Heterogeneous nuclear protein A2/B1 (hnRNPA2B1) binds AGG and UAG motifs via its two RNA-recognition motif domains through a similar mechanism as hnRNP-G. hnRNPA2B1 binds these motifs in a subset of pri-miRNAs and interacts with Dgcr8, a component of the microprocessor complex, thereby promoting miRNA processing (Alarcón et al, 2015a; Wu et al, 2018).

The release of specific single-stranded recognition sequences by m6A-induced base-pairing changes has been termed an “m6A switch.”

An example of how altered base-pairing kinetics can prevent the formation of a protein–RNA complex are box C/D small nucleolar RNAs (snoRNAs). Box C/D snoRNAs are the core component of the Box C/D snoRNP, which installs 2′-O-methylation marks in rRNA during ribosome biogenesis. For correct assembly of this multicomponent RNP, the Box C and D consensus motifs on the snoRNA have to fold into a characteristic kink-turn conformation to allow the binding of the protein core components. The Box D motif contains a GAC motif which is potent for m6A methylation by the METTL3/METTL14 complex. An m6A modification within the Box D motif interferes with formation of a structurally critical trans Hoogsteen-sugar A-G base-pair, disrupting the kink-turn fold. The kink-turn fold is required for binding of the Box C/D-associated proteins.
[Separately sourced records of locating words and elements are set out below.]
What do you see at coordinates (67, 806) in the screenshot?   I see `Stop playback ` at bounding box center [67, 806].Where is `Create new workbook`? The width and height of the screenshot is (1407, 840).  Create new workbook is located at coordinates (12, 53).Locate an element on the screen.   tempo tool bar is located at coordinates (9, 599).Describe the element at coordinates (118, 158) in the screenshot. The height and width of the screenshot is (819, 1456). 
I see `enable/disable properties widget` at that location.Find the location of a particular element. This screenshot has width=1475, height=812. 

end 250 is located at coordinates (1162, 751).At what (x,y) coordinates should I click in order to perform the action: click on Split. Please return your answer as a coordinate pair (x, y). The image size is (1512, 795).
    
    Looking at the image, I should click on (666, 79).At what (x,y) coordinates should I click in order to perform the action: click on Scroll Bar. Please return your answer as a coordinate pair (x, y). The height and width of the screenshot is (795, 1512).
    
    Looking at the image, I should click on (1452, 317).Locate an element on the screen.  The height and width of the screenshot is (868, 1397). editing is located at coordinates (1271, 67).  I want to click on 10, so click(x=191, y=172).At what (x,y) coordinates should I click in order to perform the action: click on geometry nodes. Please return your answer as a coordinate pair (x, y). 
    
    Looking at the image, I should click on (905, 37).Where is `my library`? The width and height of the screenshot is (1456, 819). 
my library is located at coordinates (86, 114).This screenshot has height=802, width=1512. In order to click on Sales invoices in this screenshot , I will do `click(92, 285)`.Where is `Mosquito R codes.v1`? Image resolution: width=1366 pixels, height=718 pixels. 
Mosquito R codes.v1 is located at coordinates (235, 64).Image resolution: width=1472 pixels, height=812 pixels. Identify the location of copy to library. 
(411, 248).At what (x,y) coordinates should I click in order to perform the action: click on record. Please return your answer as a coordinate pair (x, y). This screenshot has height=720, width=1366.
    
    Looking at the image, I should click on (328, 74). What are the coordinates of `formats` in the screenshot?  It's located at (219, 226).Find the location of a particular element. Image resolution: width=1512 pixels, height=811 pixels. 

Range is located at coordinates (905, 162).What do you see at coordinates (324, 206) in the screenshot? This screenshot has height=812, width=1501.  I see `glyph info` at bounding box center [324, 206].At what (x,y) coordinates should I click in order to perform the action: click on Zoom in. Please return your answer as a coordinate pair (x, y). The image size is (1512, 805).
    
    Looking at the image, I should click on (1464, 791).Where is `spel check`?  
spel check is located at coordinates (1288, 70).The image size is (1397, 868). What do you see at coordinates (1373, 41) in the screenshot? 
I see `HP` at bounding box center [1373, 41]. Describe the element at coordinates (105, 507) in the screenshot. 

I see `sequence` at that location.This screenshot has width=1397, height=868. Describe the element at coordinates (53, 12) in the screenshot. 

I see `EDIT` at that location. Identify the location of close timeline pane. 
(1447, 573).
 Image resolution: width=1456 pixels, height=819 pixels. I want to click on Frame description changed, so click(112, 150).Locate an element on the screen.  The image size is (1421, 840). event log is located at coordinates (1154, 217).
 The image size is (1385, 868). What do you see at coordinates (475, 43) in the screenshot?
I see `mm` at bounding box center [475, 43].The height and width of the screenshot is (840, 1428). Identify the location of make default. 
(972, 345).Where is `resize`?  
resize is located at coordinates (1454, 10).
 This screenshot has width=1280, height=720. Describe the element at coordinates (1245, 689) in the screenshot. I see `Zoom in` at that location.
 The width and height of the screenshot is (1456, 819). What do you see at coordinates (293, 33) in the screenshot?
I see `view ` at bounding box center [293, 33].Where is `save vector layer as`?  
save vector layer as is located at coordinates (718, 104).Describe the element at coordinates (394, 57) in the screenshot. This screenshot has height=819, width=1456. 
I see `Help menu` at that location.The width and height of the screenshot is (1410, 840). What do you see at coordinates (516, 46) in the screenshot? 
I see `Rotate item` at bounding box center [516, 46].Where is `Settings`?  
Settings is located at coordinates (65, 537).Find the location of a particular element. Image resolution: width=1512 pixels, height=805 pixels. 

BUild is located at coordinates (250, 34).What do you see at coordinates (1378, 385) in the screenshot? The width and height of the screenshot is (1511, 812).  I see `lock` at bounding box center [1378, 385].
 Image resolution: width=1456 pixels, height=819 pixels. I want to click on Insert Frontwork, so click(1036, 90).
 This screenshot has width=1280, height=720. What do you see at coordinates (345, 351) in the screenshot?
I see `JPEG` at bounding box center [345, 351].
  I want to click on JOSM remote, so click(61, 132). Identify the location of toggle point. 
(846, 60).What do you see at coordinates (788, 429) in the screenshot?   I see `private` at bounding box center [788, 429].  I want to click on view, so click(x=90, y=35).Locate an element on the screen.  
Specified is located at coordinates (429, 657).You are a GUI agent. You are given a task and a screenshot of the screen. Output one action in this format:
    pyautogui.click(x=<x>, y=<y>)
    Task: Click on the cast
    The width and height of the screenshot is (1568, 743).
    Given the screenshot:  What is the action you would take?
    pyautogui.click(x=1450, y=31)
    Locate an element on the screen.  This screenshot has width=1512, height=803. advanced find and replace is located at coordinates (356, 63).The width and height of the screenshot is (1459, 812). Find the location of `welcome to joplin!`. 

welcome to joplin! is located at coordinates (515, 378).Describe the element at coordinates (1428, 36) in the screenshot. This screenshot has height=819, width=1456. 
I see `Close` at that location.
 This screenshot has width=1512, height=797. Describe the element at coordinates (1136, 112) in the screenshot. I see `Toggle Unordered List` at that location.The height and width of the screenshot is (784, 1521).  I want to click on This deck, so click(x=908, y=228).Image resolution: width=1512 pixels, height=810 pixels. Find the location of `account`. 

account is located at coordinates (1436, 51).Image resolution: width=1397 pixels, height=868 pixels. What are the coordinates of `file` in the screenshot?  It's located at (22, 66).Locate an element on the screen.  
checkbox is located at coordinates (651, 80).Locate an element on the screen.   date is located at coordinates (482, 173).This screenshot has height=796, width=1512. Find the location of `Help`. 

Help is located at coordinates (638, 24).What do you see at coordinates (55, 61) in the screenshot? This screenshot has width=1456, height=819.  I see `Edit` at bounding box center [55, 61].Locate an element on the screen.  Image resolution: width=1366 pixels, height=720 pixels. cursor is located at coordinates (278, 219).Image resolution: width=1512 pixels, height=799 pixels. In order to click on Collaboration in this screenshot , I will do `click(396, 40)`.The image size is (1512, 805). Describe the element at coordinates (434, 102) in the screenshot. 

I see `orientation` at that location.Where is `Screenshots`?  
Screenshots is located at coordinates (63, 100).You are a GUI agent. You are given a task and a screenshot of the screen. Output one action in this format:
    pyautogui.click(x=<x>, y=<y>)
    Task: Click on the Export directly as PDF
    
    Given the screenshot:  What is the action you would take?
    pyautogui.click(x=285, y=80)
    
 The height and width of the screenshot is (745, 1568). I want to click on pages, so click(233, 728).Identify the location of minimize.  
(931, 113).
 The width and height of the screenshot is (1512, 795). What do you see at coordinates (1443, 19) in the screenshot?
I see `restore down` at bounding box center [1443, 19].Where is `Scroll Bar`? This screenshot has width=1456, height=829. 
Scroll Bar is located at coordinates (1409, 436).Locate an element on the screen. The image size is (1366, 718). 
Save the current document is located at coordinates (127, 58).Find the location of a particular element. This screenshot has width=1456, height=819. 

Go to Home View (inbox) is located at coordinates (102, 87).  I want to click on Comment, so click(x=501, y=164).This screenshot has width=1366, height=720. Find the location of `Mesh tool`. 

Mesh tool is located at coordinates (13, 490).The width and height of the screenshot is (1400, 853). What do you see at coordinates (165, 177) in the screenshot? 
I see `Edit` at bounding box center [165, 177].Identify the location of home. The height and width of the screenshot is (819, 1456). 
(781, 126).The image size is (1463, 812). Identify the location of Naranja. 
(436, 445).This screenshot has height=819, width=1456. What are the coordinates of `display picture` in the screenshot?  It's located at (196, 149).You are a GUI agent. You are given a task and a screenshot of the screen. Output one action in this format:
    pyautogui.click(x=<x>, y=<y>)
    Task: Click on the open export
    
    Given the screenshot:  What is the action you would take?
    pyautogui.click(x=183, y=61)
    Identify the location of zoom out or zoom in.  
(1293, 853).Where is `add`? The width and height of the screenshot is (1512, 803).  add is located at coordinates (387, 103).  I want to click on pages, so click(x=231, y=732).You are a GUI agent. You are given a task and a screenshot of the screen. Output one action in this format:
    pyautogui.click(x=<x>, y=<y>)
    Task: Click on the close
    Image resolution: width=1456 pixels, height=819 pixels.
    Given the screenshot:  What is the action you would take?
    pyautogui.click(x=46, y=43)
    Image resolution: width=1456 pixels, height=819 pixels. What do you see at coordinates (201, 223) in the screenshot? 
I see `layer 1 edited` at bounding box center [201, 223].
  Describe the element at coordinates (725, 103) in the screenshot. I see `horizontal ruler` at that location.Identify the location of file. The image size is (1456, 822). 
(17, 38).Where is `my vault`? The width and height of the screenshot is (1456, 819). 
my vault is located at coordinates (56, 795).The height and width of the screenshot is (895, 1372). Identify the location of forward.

Therefore, the Box C/D snoRNP cannot be assembled in the presence of an m6A modification in the Box D motif (Huang et al, 2017).

In summary, the subtly altered base-pairing kinetics resulting from the presence of an m6A modification also affects the availability of single-stranded RNA-binding interfaces. Therefore, the modification can fine-tune the binding of specific RNA-binding proteins and affect cellular processes such as splicing or miRNA processing.

The m6A modification creates new binding epitopes for proteins

Besides altering base-pairing properties, which directly affect the RNA structure and trans-interactions with other RNAs and proteins, the additional methyl group also introduces a new binding epitope for protein interaction partners. The m6A modifications can influence the protein interactome of a given modified RNA either by (1) serving as an “m6A-switch” as described in the previous section, (2) by providing m6A-specific binding pockets (Dominissini et al, 2012, 2013) or (3) by weakening the interaction with a protein binding partner (Arguello et al, 2017).

YTH domain-containing proteins

YTH domain-containing proteins are the best-known family of m6A-interacting proteins, or m6A readers. This protein family has been associated with almost all cellular processes linked to the m6A modifications to date, including transcriptional regulation, pre-mRNA splicing, RNA nuclear export, translation regulation, and RNA stability and decay (Boulias & Greer, 2023).

Proteins of this family bind the m6A modification specifically through their conserved YTH-domain (Fig 4C). Within the YTH domain, two crucial aromatic residues form the m6A binding pocket. Removal of either residue leads to loss of m6A binding (Theler et al, 2014; Xu et al, 2014; Zhu et al, 2014). The YTH domain is characteristically flanked by two intrinsically disordered regions at the N- and C-terminus (Sikorski et al, 2023).

YTHDC1 is the only exclusively nuclear YTH-domain-containing m6A reader protein. In contrast to the other YTH domain-containing m6A readers, YTHDC1 shows a sequence preference towards the canonical DRACH motif, with a preference for C after the m6A residue and purines at the n-1 and n-2 positions around the methylation site (Table 1). Because of its nuclear localization, YTHDC1 is involved in almost all nuclear processes that involve m6A-modified RNAs, including chromatin remodeling, transcriptional regulation, X-chromosome inactivation, mRNA processing, and nuclear mRNA export (Widagdo et al, 2022).

YTHDC1 can be recruited to co-transcriptionally m6A-modified nascent RNAs and recruits the histone H3K9me3 demethylase KDM3B by an unknown mechanism. This leads to the demethylation of H3K9 and, thereby, the removal of a repressive histone mark (Li et al, 2020).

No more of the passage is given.